INFORMATION ON KRABBE DISEASE:-

Krabbe disease may be defined as a inherited disorder characterized by a deficiency of the enzyme called galactocerebroside beta-galactosidase (galactosylcereamidase). Deficiency of this enzyme leads to the death of brain cells, a process that underlies the symptoms seen in Krabbe.

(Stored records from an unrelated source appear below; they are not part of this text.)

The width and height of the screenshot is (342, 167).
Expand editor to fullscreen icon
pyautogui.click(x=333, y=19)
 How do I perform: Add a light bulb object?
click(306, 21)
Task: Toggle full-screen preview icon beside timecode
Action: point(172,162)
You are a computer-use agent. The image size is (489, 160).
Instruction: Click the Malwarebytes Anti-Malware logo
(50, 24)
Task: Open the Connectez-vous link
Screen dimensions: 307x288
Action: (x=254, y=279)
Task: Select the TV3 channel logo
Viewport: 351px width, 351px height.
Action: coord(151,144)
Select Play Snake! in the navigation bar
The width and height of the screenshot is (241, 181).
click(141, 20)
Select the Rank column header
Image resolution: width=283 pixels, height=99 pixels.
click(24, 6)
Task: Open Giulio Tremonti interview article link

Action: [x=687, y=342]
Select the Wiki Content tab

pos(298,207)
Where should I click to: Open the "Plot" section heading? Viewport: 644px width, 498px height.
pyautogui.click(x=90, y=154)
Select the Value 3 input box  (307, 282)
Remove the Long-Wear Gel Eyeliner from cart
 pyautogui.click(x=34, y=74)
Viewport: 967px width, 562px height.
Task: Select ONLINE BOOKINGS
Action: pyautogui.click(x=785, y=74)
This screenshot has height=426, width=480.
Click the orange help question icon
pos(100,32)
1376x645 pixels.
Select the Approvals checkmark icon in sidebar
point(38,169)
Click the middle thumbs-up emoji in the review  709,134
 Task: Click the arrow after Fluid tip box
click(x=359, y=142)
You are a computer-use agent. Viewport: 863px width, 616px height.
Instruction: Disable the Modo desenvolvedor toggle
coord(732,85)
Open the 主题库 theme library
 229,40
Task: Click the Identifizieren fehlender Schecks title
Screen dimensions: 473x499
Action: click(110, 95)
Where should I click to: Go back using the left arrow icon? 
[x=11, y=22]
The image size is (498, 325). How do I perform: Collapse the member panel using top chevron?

CAUSES OF KRABBE DISEASE:-

The main factors which leads to the involvement Krabbe disease are:-

1. feeding problems.
2. and failure to thrive,
3. unexplained fever.
4. vomiting.

SYMPTOMS OF KRABBE DISEASE:-

1. Infantile irritability and sensitivity to loud sounds
2. Feeding difficulties
3. Vomiting
4. Failure to thrive
5. Unexplained fevers
6. Changing muscle tone from floppy to rigid
7. Seizures, deterioration in function of nerves in brain and body
8. Infant who ceases to follow faces or motion.
9. Decreased hearing that progresses to deafness.

DIAGNOSIS OF KRABBE DISEASE:-

Clinically Krabbe disease can be diagnosed by:-

1. Galactocerebroside beta-galactosidase levels in white blood cells
2. CSF total protein.
3. MRI.
4. Genetic testing for mutations

TREATMENT OF KRABBE DISEASE:-

At present there is no way to stop Krabbe disease or cure it once it is in full swing. However, if an individual is diagnosed before symptoms begin, or symptoms start later in life and progress slowly, it is possible to use bone marrow or stem cell transplantation as treatment. The transplant adds normally-functioning cells which can produce GALC.